The live news reading, called SchLIVE, continued from this initial point, and once the news-sheet was running it became a performed version of it. SchLIVE was a weekly event at various venues around Brighton, culminating in a national tour in 1996.

SchNEWS quickly built up a national readership, gaining popularity for presenting its news in a concise, witty and jargon-free language. While its initial focus was resistance to the Criminal Justice Bill (CJB), it quickly moved onto other relevant social and environmental struggles in the UK and abroad, outlasting the anti-CJB cause and Justice? itself.

It went on to cover the protests against the building of the M11 motorway link road in London, the anti-Newbury bypass protests in Berkshire and the actions of Reclaim the Streets. It has also reported on labour issues such as the Liverpool Dockers' Strike of 1995–97, fights against the privatisation of public services, racism, climate change and genetic engineering. Some of those involved were also part of the Simon Jones Memorial Campaign which SchNEWS championed. Later the focus turned to more international issues such as neo-liberalism and more recently the anti-war movement.

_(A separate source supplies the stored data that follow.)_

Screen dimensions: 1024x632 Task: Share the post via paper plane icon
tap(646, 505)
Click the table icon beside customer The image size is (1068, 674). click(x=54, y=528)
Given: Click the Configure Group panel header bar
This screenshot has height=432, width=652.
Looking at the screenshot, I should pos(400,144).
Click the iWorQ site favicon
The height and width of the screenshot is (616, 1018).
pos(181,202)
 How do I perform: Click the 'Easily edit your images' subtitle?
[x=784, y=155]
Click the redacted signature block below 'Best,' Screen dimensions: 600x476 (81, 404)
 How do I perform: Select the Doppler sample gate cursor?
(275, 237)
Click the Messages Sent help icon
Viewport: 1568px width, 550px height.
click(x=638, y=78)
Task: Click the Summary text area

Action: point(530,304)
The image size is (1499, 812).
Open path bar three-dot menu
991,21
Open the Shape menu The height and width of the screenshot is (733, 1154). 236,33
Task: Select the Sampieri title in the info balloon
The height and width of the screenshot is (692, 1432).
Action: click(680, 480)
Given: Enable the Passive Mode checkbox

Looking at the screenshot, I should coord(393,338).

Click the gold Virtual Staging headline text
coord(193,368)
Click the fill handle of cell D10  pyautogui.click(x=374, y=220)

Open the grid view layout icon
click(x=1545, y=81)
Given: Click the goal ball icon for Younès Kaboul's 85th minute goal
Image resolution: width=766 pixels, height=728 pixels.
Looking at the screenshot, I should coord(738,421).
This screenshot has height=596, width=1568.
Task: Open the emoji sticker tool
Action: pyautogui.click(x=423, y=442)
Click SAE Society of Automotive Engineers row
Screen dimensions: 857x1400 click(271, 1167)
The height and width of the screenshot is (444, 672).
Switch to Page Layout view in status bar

While the final editions of SchNEWS look very similar to the initial issues – two sides of A4 crammed with text – its subject matter and readership was transformed by the rise of the internet. While its first five years saw SchNEWS as the newsletter for the British direct action movement, and mostly distributed in paper form, in 2000 it joined Indymedia and other alternative media on the internet to reach an international audience, and the content broadened accordingly. It found a niche on the internet specialising in what it originally did; that is, covering grass-roots social and environmental struggles in the UK.

SchNEWS was a non-commercial enterprise and carries no advertising, it was written and edited by a small group of volunteers. It relied on the revenue it brought in from subscriptions, benefit gigs and donations. Its office space was for eight years donated by music group The Levellers. It subsequently moved to premises within an alternative social enterprise, The Cowley Club, in central Brighton, with the rent covered by donations. Internet capacity was donated by a local non-profit collective.

Started in 2004, SchMOVIES was the film-making side of SchNEWS. SchMOVIES mostly produced short films featuring many of the same protests and issues that the newsletter did, and films are free to download. There have been two 'feature length' films – SchNEWS at Ten ...the movie (2005), and On the Verge (2008) – the Smash EDO campaign film which gained notoriety due to having its premiere screening in Brighton in March 2008 pulled due to underhand police intervention.

The website, from which the majority of readers now read SchNEWS, contains an archive of contact lists and back issues, as well as a repository for films and satirical graphics. The most well used part of the site is the Party & Protest listings, covering demonstrations, events, meetings, screenings, benefit gigs and festivals.

The team behind SchNEWS ended regular publication in September 2014.